As the saying goes, “the more things change, the more they stay the same.”
The structure of the U.S. stock market has certainly changed quite a bit since May of 1792, when twenty four stockbrokers met under a buttonwood tree in lower Manhattan to form what would become the New York Stock Exchange. Over the next 222 years, through panics and crises, economic booms and technological advances, the U.S. stock market has continuously adapted to fit the times. We’ve gone from floor traders controlling orders to an automated system reliant on computers; from only the ultra-wealthy being able to buy stock to Americans of all income levels buying stock for as little as $7/trade.
But one thing remains the same: throughout its evolution, the U.S. stock market has always been a critical instrument for growth and innovation throughout our economy.

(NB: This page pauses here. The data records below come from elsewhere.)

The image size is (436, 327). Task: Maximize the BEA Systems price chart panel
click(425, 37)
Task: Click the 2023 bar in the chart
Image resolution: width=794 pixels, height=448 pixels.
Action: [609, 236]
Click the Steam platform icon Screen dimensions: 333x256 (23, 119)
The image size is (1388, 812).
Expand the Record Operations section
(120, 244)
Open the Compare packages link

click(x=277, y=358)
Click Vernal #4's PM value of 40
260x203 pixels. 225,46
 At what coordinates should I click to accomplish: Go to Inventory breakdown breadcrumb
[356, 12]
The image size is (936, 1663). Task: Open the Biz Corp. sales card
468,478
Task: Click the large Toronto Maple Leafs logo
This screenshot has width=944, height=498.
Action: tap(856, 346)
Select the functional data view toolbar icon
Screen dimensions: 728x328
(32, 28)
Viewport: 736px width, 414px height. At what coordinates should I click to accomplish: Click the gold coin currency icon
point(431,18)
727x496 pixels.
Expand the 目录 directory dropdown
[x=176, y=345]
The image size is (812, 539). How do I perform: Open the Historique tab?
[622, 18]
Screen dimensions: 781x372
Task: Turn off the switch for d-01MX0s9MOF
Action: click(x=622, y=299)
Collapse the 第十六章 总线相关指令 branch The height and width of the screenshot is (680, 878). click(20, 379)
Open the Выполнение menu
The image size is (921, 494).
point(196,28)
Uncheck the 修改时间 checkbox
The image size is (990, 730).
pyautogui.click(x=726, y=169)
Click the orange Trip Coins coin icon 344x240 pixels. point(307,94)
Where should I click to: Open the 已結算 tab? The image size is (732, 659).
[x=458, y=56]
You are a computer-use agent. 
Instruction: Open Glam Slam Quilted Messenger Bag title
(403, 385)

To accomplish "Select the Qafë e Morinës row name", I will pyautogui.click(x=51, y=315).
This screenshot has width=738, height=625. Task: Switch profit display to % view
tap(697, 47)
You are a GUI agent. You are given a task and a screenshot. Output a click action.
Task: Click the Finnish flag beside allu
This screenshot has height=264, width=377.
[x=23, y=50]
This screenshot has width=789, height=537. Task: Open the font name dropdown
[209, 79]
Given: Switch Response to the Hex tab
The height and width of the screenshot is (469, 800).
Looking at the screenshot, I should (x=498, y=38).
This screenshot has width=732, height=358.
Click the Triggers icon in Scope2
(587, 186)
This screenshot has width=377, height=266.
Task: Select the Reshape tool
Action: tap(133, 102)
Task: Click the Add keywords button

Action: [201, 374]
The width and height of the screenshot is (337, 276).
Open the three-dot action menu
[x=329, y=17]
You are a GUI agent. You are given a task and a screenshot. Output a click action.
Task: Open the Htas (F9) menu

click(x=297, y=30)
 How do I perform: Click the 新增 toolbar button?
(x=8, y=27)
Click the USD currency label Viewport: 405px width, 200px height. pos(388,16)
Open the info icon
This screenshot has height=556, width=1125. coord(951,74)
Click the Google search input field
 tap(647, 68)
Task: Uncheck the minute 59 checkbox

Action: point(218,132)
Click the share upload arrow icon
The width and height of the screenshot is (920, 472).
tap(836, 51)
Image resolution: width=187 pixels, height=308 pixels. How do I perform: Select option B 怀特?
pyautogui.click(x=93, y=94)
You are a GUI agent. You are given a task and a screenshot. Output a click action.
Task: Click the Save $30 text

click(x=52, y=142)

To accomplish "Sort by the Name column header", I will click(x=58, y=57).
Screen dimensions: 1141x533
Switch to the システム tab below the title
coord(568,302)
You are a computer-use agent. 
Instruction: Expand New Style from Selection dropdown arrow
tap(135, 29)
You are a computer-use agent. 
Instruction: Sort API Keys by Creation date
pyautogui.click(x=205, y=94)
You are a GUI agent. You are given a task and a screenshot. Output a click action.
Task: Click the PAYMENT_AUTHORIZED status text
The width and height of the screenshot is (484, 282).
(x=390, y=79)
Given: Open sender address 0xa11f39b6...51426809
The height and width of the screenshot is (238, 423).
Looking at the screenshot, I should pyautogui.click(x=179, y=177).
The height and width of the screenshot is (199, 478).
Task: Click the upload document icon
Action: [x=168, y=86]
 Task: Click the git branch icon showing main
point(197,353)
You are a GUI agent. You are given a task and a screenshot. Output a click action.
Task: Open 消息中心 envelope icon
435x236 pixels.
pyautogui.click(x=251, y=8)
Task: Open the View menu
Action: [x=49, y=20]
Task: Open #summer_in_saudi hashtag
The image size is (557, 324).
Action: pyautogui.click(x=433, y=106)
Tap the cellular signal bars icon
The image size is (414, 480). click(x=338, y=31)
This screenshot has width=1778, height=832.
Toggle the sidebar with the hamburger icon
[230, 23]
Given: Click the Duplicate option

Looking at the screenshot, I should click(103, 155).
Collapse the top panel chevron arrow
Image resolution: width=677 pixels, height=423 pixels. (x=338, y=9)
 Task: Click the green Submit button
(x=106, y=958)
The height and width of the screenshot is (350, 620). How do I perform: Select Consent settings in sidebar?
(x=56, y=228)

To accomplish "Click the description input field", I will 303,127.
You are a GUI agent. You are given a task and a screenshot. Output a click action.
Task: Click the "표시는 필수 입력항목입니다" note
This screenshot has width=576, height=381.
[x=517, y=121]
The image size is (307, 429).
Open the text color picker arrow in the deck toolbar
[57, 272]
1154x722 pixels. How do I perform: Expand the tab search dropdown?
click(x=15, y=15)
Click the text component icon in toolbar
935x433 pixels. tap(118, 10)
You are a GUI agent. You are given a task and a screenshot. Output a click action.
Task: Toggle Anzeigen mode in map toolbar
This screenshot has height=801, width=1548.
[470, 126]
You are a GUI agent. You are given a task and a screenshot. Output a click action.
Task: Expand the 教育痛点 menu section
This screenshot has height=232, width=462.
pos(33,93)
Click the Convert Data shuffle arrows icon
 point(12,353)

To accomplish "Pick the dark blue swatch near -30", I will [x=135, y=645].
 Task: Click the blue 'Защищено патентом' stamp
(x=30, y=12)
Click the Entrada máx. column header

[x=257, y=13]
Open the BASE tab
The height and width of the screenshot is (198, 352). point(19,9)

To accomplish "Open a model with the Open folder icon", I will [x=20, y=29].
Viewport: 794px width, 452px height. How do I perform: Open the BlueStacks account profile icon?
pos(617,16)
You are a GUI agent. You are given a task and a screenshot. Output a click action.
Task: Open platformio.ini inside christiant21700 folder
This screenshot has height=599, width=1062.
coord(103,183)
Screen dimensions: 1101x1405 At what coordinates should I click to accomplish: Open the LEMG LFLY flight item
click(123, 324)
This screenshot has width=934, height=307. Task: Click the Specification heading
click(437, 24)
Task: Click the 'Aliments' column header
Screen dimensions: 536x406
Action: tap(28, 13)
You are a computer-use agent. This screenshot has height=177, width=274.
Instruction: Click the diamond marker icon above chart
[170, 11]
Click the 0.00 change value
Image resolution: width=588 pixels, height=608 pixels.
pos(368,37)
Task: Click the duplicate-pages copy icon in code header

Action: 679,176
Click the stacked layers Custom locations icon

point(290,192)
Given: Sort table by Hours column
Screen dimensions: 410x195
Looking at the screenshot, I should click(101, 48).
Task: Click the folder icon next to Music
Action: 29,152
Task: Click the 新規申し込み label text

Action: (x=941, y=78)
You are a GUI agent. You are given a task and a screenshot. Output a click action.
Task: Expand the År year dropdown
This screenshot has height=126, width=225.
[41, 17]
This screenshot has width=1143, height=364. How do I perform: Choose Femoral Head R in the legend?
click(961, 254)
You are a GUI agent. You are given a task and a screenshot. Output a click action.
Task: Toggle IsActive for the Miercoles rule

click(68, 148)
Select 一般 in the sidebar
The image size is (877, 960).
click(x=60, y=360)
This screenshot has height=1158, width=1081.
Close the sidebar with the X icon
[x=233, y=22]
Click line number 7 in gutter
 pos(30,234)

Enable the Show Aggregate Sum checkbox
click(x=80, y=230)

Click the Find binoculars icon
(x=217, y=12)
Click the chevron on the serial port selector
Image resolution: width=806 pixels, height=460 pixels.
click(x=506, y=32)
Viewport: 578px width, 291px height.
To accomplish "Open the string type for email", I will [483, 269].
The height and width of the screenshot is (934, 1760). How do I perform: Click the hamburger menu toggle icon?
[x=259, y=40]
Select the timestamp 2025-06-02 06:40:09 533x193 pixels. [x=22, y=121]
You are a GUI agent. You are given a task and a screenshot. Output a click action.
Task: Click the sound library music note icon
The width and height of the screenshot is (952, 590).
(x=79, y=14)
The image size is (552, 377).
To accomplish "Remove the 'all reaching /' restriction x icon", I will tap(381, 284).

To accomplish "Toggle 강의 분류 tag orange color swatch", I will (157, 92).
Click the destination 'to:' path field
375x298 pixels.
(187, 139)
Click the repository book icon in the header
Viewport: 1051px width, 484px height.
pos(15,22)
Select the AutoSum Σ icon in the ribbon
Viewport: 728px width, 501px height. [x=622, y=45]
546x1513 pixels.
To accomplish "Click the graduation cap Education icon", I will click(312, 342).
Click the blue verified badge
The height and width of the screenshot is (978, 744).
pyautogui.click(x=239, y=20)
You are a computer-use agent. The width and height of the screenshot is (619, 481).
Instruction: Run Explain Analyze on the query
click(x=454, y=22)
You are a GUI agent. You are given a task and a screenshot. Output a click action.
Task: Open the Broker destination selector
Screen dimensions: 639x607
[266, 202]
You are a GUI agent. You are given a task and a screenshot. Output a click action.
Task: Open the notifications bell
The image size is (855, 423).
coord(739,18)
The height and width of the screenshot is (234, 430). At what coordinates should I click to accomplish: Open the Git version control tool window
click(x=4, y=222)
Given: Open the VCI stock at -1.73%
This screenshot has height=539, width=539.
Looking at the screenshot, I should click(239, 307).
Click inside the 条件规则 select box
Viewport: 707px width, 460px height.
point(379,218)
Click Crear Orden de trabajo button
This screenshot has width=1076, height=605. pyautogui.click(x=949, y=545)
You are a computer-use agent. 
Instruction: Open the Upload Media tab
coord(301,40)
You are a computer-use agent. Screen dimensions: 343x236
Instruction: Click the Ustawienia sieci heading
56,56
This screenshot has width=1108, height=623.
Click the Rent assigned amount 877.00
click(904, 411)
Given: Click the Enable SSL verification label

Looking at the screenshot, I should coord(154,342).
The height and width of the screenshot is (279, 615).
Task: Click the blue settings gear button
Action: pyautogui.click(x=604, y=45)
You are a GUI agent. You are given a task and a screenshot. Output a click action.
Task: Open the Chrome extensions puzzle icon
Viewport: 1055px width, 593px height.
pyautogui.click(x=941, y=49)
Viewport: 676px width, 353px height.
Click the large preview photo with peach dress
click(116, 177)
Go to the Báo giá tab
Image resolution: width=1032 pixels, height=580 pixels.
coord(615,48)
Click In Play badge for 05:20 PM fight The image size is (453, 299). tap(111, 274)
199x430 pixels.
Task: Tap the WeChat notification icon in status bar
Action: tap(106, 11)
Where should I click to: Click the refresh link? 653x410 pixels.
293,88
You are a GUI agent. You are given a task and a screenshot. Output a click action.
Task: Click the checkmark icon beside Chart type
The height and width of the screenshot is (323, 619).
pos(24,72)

Last week, Securities and Exchange Commission (SEC) Chair Mary Jo White gave an important speech on market structure in which she outlined a number of proposals to address market instability and so-called “high frequency trading”, amongst other things. Chair White’s speech comes in the midst of a fierce debate over the structure of our nation’s equity markets as they have become more complex and fragmented in recent years.
We welcome these initiatives from the SEC and are particularly encouraged by Chair White’s commitment to ensure that any new SEC rules are “informed by clear-eyed, unbiased, and fact-based assessments of the likely impacts.” As markets have become more technology-driven, they have also delivered a number of benefits to investors in recent years. As Chair White noted, trading costs associated with large orders have declined by about 10% since 2006, and spreads across all areas of the market are as narrow as they’ve ever been. Such efficiencies bring broad benefits to institutional investors, pensioners, and retail investors alike.
As the SEC contemplates these new rulemakings, the agency would do well to keep in mind the Hippocratic Oath: “First, do no harm.” New rules should not negatively impact the liquidity and efficiency of our markets, and the SEC should reject the notion that the markets are a zero sum game and go about picking winners and losers. The agency should also continue to go about this initiative in an open and transparent manner to ensure that they receive all the necessary input before proceeding with any rulemaking.
There is no question that our markets will continue to evolve over time as technology and other circumstances change. The only question is whether they continue to serve as a positive force for economic growth and innovation, and we look forward to working with the SEC to ensure that they do.